IPOH, Aug 15 — One of the last 12 remaining limestone hills in the Kinta Valley National Geopark, Gunung Kanthan is surrounded by lush greenery that is home to some endangered species of flora and fauna like the bent-toed geckos, snow-white orchids and tiny snails.
However, what makes this hill which is estimated to be about five million years old unique is the Dhamma Sakyamuni Caves Monastery.
Built amid the karst formation inside the caves, the century-old monastery is home to about 15 monks and a place for prayer and meditation.
But the cave monastery’s very existence is now under threat from a company attempting to expand their quarry activities near the cave.
Over the years, about 80 per cent of the Gunung Kanthan has already been cleared due to the quarry activities. “What remains of the hill is a small part, which is zones C and D, where the monastery and the endangered species of flora and fauna are located respectively,” monastery abbot Dr Chiong Sai Tin said.
The Forest Research Institute of Malaysia (FRIM) said three critically endangered new species of flora namely the Gymnostachyum kanthanense (Acanthaceae), Meiogyne kanthanensis (Annonaceae) and Vatica kanthanensis (Dipterocarpaceae) are found in Gunung Kanthan.
Chiong also said the monastery did not face any eviction issues from previous companies who had conducted quarry activities near the hill.
He said the monastery representatives had been reassured by previous companies that there will be no development in the area where the monastery is located.
“Unfortunately, when the current company took over in 2019 the eviction notice was issued in 2020.

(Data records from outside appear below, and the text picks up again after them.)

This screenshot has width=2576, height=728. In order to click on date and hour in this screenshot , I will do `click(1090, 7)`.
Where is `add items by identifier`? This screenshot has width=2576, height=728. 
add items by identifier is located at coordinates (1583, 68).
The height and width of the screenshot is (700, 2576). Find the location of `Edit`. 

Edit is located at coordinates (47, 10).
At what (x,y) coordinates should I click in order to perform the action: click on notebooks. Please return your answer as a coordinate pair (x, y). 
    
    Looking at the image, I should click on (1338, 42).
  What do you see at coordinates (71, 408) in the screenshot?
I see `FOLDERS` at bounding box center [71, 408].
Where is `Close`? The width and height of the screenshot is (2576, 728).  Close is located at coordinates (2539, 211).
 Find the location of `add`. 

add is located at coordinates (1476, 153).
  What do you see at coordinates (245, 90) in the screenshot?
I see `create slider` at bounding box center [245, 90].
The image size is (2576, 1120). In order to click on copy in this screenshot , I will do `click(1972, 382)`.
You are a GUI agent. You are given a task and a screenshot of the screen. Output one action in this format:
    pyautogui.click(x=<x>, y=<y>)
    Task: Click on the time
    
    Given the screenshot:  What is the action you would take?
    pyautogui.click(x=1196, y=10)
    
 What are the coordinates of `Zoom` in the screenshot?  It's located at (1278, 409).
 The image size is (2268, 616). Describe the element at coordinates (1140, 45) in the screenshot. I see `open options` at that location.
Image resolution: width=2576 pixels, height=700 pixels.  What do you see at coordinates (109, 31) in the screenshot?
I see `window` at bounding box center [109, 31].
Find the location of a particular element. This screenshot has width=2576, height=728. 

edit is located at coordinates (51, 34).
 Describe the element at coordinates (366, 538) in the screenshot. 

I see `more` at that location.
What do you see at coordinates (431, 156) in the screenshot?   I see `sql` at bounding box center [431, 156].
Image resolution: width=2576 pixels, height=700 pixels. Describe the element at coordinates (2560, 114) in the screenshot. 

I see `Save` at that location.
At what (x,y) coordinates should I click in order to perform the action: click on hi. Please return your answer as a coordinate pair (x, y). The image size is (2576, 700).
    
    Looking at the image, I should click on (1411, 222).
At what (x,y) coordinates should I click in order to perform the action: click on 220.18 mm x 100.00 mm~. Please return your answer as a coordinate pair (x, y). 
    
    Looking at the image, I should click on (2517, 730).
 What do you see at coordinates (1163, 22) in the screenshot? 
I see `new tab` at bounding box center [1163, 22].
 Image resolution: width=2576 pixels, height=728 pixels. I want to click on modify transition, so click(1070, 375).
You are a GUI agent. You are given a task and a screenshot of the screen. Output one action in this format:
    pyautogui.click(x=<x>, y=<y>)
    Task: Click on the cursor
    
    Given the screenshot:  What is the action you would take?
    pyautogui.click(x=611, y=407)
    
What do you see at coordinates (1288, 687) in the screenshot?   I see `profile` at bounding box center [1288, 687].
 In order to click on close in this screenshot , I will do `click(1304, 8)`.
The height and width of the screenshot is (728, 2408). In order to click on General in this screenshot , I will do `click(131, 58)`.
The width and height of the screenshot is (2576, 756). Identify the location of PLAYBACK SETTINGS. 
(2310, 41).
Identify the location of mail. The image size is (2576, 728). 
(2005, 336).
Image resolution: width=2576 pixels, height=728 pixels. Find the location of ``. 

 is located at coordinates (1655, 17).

“The government and the company must show some discretion as this is not just a matter of national heritage but also a great treasure of Buddhist heritage worldwide,” he said.
Meanwhile, Malim Nawar assemblyman Leong Cheok Keng said that he will bring the matter up at the next State Assembly sitting scheduled this month.
“Basically, the gist of my question is to find out whether the state government supports this area to be preserved as a heritage site,” he said.
Recently, it was reported that Mentri Besar Datuk Saarani Mohamad requested for reports on the issue and will call for an official meeting with stakeholders to discuss a possible solution.
The monastery was founded by Great Master Lao Shi Fu who was one of the Thudong (Ascetic) monks from Thailand who visited northern Malaya’s mountains and caves for meditation retreats in the last century.
Chiong said Great Master Lao had a vision about this monastery when he was in deep meditation.
“The accomplished Great Master Lao during his deep meditation saw a nimitta (reflection of the mind in deep meditative state) of this monastery and came looking for it,” he told Malay Mail.
“He came to Gunung Kanthan and established it as a place of rest and to practise meditation,” he added.
Chiong said that the monastery has two main shrine halls namely the upper cave and lower cave.
“The upper cave served as the living quarters and a place of meditation for the monks while the lower cave is open to devotees for prayers and chanting,” he said.
Chiong said that after Great Master Lao established the monastery, many monks from various countries visited the place for meditation.
“This was when the people around the area started to learn more about the monks and spiritual benefits of meditation,” he said.
Chiong added that some of the devotees even became monks.
The monastery is also home to a one-of-kind grand golden Buddha statue embedded in the upper cave.
“Initially, due to the small number of devotees, only a small golden Buddha image, approximately 30.48 centimetres tall, was built.
“As the number of devotees started to grow by the year 2000, Great Master Lao decided to guide the monks to construct a bigger and grander golden Buddha image,” he said.
He said it took them six months to complete the three metre-tall and five tonnes golden Buddha image.
“The golden Buddha image is extremely unique due to its distinct sitting posture where both the palms are placed on top of the knees.
“To Buddhists, this is the perfect meditative stage of the enlightened and compassionate Buddha. This sitting posture does not feature in any other Buddha image in the world,” he said.